What to do. Reproduce each of the following records word for word, in the same order.
BEGIN Supplied entries
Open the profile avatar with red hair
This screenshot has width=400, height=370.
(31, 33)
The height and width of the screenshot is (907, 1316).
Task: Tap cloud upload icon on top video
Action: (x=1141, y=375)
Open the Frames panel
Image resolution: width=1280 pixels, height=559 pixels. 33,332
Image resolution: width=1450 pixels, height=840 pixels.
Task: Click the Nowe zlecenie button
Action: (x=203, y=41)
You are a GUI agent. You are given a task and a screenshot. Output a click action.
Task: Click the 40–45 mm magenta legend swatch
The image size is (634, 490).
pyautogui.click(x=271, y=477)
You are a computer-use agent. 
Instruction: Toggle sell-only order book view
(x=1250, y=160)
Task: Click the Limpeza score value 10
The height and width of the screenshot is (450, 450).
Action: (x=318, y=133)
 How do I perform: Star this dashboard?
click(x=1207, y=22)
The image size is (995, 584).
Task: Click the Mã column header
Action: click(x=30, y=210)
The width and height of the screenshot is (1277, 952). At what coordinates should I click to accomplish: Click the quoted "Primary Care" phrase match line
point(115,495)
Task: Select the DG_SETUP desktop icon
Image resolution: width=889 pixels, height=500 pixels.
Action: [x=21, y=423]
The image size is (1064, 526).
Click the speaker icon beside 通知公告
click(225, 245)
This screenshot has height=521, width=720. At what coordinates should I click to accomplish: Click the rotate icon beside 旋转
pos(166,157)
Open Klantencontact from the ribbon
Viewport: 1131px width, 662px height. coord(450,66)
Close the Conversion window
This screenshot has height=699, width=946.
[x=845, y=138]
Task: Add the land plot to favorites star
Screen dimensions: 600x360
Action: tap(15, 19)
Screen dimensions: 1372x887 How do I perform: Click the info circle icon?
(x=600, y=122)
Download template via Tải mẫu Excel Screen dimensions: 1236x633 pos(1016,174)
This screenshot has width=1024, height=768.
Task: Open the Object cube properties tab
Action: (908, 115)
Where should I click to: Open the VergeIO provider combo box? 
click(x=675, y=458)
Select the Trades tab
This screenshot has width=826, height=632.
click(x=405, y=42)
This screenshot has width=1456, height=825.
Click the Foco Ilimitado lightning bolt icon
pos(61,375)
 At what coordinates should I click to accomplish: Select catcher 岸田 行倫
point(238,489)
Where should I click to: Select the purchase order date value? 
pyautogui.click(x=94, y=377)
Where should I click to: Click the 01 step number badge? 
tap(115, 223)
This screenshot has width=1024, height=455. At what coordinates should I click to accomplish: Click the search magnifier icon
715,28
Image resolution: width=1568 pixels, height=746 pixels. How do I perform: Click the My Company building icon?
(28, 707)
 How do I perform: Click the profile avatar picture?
END Supplied entries
Task solution.
Open the profile avatar with red hair
This screenshot has width=400, height=370.
(31, 33)
The height and width of the screenshot is (907, 1316).
Task: Tap cloud upload icon on top video
Action: (x=1141, y=375)
Open the Frames panel
Image resolution: width=1280 pixels, height=559 pixels. 33,332
Image resolution: width=1450 pixels, height=840 pixels.
Task: Click the Nowe zlecenie button
Action: (x=203, y=41)
You are a GUI agent. You are given a task and a screenshot. Output a click action.
Task: Click the 40–45 mm magenta legend swatch
The image size is (634, 490).
pyautogui.click(x=271, y=477)
You are a computer-use agent. 
Instruction: Toggle sell-only order book view
(x=1250, y=160)
Task: Click the Limpeza score value 10
The height and width of the screenshot is (450, 450).
Action: (x=318, y=133)
 How do I perform: Star this dashboard?
click(x=1207, y=22)
The image size is (995, 584).
Task: Click the Mã column header
Action: click(x=30, y=210)
The width and height of the screenshot is (1277, 952). At what coordinates should I click to accomplish: Click the quoted "Primary Care" phrase match line
point(115,495)
Task: Select the DG_SETUP desktop icon
Image resolution: width=889 pixels, height=500 pixels.
Action: [x=21, y=423]
The image size is (1064, 526).
Click the speaker icon beside 通知公告
click(225, 245)
This screenshot has height=521, width=720. At what coordinates should I click to accomplish: Click the rotate icon beside 旋转
pos(166,157)
Open Klantencontact from the ribbon
Viewport: 1131px width, 662px height. coord(450,66)
Close the Conversion window
This screenshot has height=699, width=946.
[x=845, y=138]
Task: Add the land plot to favorites star
Screen dimensions: 600x360
Action: tap(15, 19)
Screen dimensions: 1372x887 How do I perform: Click the info circle icon?
(x=600, y=122)
Download template via Tải mẫu Excel Screen dimensions: 1236x633 pos(1016,174)
This screenshot has width=1024, height=768.
Task: Open the Object cube properties tab
Action: (908, 115)
Where should I click to: Open the VergeIO provider combo box? 
click(x=675, y=458)
Select the Trades tab
This screenshot has width=826, height=632.
click(x=405, y=42)
This screenshot has width=1456, height=825.
Click the Foco Ilimitado lightning bolt icon
pos(61,375)
 At what coordinates should I click to accomplish: Select catcher 岸田 行倫
point(238,489)
Where should I click to: Select the purchase order date value? 
pyautogui.click(x=94, y=377)
Where should I click to: Click the 01 step number badge? 
tap(115, 223)
This screenshot has width=1024, height=455. At what coordinates should I click to accomplish: Click the search magnifier icon
715,28
Image resolution: width=1568 pixels, height=746 pixels. How do I perform: Click the My Company building icon?
(28, 707)
 How do I perform: Click the profile avatar picture?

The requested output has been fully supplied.